Torry juga menjelaskan regulasi yang ada saat ini lebih banyak berfokus pada aspek teknis, seperti pengurangan emisi dan perdagangan karbon, tanpa secara tegas menyentuh perlindungan kelompok rentan.

Bahkan menurutnya, dalam dokumen-dokumen penting seperti Enhanced Nationally Determined Contribution (ENDC), pengakuan terhadap kelompok rentan hanya muncul di bagian pembukaan tanpa penerjemah dalam kebijakan operasional.

"Misalnya di dalam konteks disabilitas, bisa saja misalnya pembangunan trotoar, itu bisa jadi untuk menghindari banjir, bisa jadi itu adaptasi buat orang yang tidak punya masalah dengan gangguan mobilitas.
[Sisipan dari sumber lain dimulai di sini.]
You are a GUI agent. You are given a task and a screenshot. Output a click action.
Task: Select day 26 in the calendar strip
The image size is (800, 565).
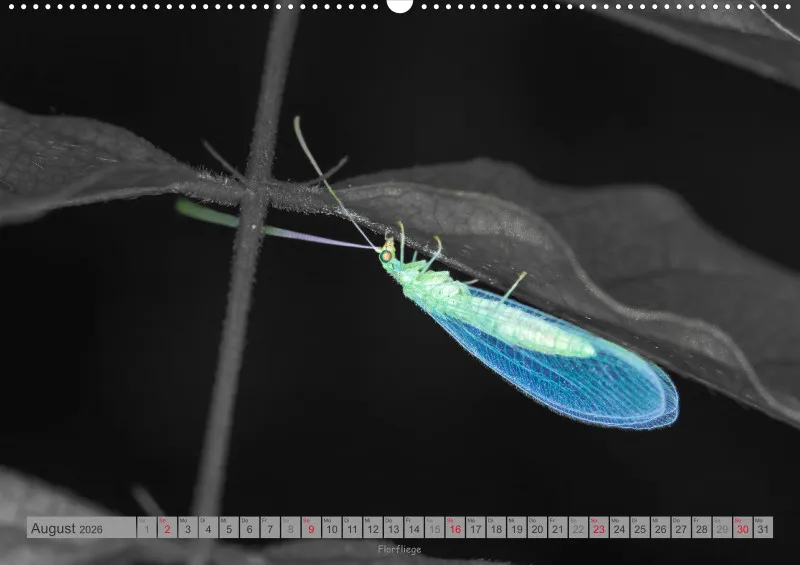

Tetapi, buat teman-teman yang punya gangguan mobilitas, kenaikan trotoar satu cm itu bisa lebih parah dibanding kenaikan suhu 1,5 derajat, karena beda gitu-itunya tuh beda," jelasnya.

Empat Prinsip

Selain itu, ia menekankan empat prinsip utama keadilan iklim yang perlu hadir dalam regulasi yaitu rekognitif, prosedural, distributif dan operatif.

Keempatnya mencerminkan pengakuan terhadap keberagaman subjek terdampak, pelibatan mereka dalam perumusan kebijakan, distribusi manfaat dan beban yang adil, serta operasionalisasi yang responsif terhadap kebutuhan mereka.

Torry juga menyuarakan pentingnya akses energi terjangkau dalam transisi energi yang adil, mengingat disabilitas umumnya termasuk kelompok miskin.

Selain itu, ia menggarisbawahi pentingnya partisipasi bermakna yang selama ini belum dijamin melalui regulasi yang ada.

"Karena itu, tuntutan dari masyarakat sipil itu adalah judulnya layar hukum keadilan iklim untuk menjamin bahwa setiap penanganan perubahan iklim itu memang menghasilkan kemerataan dan keadilan, bukan mempertinggi ketimpangan dan kemudian penderitaan bagi kelompok-kelompok yang rentan," tegasnya.

Akomodasi

Menanggapi masukan dan catatan dari berbagai kelompok, Kementerian Lingkungan Hidup dan Kehutanan (KLHK) berkomitmen mengakomodasi kebutuhan komunitas disabilitas dalam menghadapi perubahan iklim.

Direktur Mitigasi Perubahan Iklim KLHK Yulia Suryanti mengklaim, program dan kebijakan telah dirancang untuk memperkuat ketahanan berbagai kelompok masyarakat.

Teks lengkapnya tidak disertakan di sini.